So what happens? Well, clearly this file did not get a ton of usage, but it was nice to know it was there when you needed it. And it served its particular market. In fact, having it online on a supermarket service probably introduced a lot of coffee people to a broader range of online sources.
Still, no major usage meant Poof! — no more Coffeeline on a supermarket service.

So I just heard from a competitor editor (alright, alright, Marydee Ojala, now editor of Online magazine) that Coffeeline is back online. You can now find the database at http://www.icoffee.com. BUT, if you want access, you have to pay $100 a month for the first password, $75 a month for the second, $50 for the third.

And so we see the niche marketing strategies at work, grinding away and carving up the dream of universal information availability. But don’t just look at this small example. Read the article on linking practices in this month’s issue by Carol Tenopir and Jill Grogg or even the interview with our good friend, Allen Paschal of Gale Group. More and more, fear of the all-open, all-free Web has driven people into these shells where they aim to “make their nut” by selling data to a small set of customers and confine its usage to within those institutional boundaries.

The result? Insiders only. Heavy users only. Institutional users only. And if you’re not among the blessed, go shinny up a tree. Many won’t sell to occasional users at all. The payment model of pay-per-view continues to decline in vendor support. The ones who do practice it regularly often set such a high charge that professional searchers find it hard to justify, certainly hard to resell to Web’ed-up clients.

Who do I blame for this sad state? Well, not just the vendors and publishers. Lord knows, they’ve got problems of their own and a “fiduciary responsibility” that overrides altruism. We information professionals, however, are ethically pledged to serve the interests of clients and, in this global information world, that means comprehensive service to the clients we serve directly and, one would hope, a degree of service to clients everywhere.

In the past, not even the most idealistic librarian or information professional could hope to serve a universe of users, but that was yesterday. The universality of the Web and digitized data requires us to rethink our definition of clienteles. If we apply our energy and intelligence, there is no reason why our profession cannot now serve, at some level, the whole world. Already we see many librarian Webmasters creating meta-sites that service the needs of users without regard to institutional borders.

No longer can any of us rely on vendors to do our jobs for us. In fact, we must try to correct the deficiencies that narrow-minded vendor marketing strategies have created.

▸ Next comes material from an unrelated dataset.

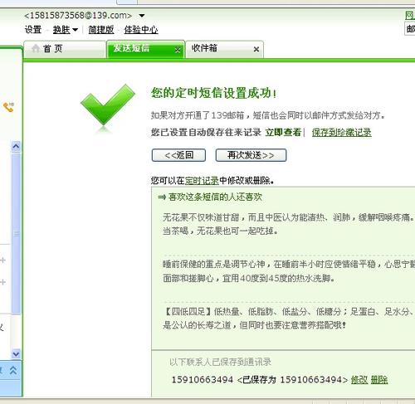This screenshot has width=415, height=404.
Task: Click the home icon on 首页 tab
Action: 36,48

Remember how dumb many of us felt for signing those dippy license agreements that came out back in the early days of the late, great CD-ROMs? The contracts with the clauses that said anyone who decided to cancel the subscription, who chose to stop paying for an electronic version priced at least as high as the print product, would have to return all the CD-ROMs to the publisher? Never had to return the print versions, but the print versions wouldn’t fit into an envelope. If they had supplied the CD-ROMs for a tenth of the price of the print, it might have made some sense. No getting around it. This was a rip-off, and we were foolish to agree to sign contracts with that clause in them.

Well, here’s a suggestion. As a profession, librarians have made a collective commitment to collegial exchange of information. We call it interlibrary loan. It seems to me that any contract that disallows librarians to perform the interlibrary loan function adequately should be fought and changed. Would you accept a contract that prevented half your faculty or student body or corporate personnel from accessing a licensed database? No. Because you owe access to all your clients. Well, in pursuit of a broader view of our professional ethics, you owe some service to colleagues and clients outside the institution too.

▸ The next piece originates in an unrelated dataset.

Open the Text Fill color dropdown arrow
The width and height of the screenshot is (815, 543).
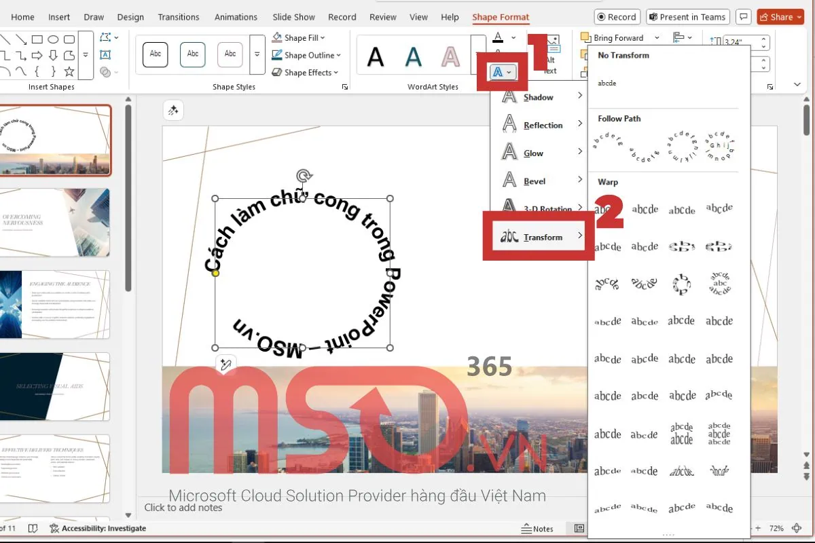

But why should vendors listen to us? They will know that we cannot hold our own direct clients’ interests hostage to the benefit of outsiders. They’ll know that any boycotting we tried to do would fail if they hung tough.

Hmm.

How about creating a new benefit cycle, a new legitimizing of outside clients? Let’s turn the library into a revenue center. Let’s open up avenues of gathering revenue from outside clients. Many public and academic libraries have fee-based information-broker services available to both local and outside patrons. Some corporate libraries too have started such services. And many, many libraries have Web sites that reach out to their local communities. What we need to do is attach some way of setting a price and collecting funds. A coordinated effort should make that easier to attain. In this hungry Web universe, we should find a lot of Net newbies willing and eager to offer to help libraries add this function to their service. The more traditional among us might even use the payment mechanisms to collect charges for unreturned books.

At the very least, we could light a fire under the vendors who do not offer effective pay-per-view outlets. We could insist that our licensing agreements allow us to use our revenue-collecting methods to plug the hole in their delivery. On the other hand, if they have transactional payment options in place — or develop them quickly — we will agree to offer their products to our own Web audiences. All they will owe us for this partnership is a small cut of the royalty payments or a reduction of our licensing charges — or both.

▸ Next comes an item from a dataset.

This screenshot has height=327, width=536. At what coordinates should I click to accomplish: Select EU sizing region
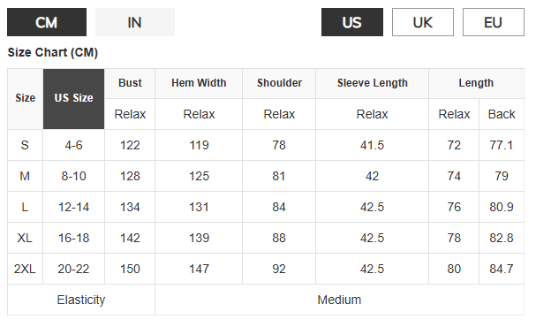coord(494,22)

Bottom line: We professional searchers have a duty to make sure that at the end of the online day we and our clients end up with MORE, not LESS, access than we had the day before. We need to extend our commitment to guaranteeing the availability of reliable, accurate, or at least critically reviewed information to all the people who need it. In time, we should develop universal access to the universe of information — a library for a world of clients. And if our vendors cannot or will not help us, then we’ll due it ourselves.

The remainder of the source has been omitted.